The film has been released by New Line Home Entertainment in its original 2.35:1 aspect ratio. The anamorphically enhanced image is beautiful, with rich color saturation and deep black levels. Grain and digital artifacts are not noticeable. At times the picture is a bit soft, but aside from this the transfer captures the film's visual splendor. The cinematography by Affonso Beato is one of the movie's reigning virtues, and it is done full justice here.
The audio is given a solid presentation in a Dolby Digital 5.1 track that highlights the original songs by Shakira that are featured throughout. Ambience and the sounds from crowd scenes benefit nicely from the surround, but the majority of the sound is pushed toward the front speakers. Voices come through naturally. There is also an English stereo track. I am surprised by the lack of a Spanish-language track, given the film's Colombian setting and interest for Latino viewers, but there are English and Spanish subtitles.
A feature-length audio commentary is provided by director Mike Newell. While he tends to retreat into narrating much of the time, he offers some interesting tidbits about the production here and there. He also has a tendency to gush about the actors.
A 30-minute making-of documentary provides a better-than-average look into the production, with extensive interviews with Newell, Ronald Harwood, and other cast and crew members. Many aspects of the production are discussed, including the debate over shooting the film in English or Spanish. Most intriguing was the decision to shoot on location in Colombia, scrapping initial plans to shoot in Brazil, after the Colombian Vice President called the producers personally to let them know that it would be outrageous to shoot anywhere else.
Rounding out the disc are 17 deleted scenes and a trailer. The deleted scenes last a total of 18 minutes and feature optional commentary by film editor Mick Audsley.

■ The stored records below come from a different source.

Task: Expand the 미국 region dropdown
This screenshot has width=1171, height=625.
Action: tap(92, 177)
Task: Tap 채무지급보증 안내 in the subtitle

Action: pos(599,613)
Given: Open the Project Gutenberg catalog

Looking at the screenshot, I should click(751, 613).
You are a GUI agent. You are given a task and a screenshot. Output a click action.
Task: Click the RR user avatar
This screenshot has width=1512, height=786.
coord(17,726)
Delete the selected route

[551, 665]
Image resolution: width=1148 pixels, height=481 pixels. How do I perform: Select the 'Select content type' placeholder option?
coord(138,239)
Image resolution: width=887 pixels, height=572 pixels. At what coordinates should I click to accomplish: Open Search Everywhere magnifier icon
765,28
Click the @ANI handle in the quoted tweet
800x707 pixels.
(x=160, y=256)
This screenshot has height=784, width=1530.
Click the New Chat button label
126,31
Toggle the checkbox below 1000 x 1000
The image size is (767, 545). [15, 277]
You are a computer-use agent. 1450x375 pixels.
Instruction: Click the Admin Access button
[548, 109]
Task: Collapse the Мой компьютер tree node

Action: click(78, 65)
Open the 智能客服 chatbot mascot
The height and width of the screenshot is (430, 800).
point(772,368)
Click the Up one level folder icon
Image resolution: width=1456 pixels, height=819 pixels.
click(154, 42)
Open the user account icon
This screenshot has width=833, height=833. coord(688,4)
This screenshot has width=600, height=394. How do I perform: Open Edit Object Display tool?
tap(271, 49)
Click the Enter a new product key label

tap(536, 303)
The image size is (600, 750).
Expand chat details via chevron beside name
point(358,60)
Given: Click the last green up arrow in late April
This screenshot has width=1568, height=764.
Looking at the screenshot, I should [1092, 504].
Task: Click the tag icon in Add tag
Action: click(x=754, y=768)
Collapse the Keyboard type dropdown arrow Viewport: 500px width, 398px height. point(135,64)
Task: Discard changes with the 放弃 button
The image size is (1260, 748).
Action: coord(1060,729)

While touted as a prestigious literary adaptation, "Love in the Time of Cholera" fails to live up to the widespread acclaim of Gabriel García Márquez's novel or to the talent of its cast. For the lush production values and fine performances, the film might be worth a look, but this is not a romance for the ages. It was a project teeming with possibilities, but Newell and Harwood completely missed the mark with this one, turning a complex love story into a superficial period film with no heart or heat.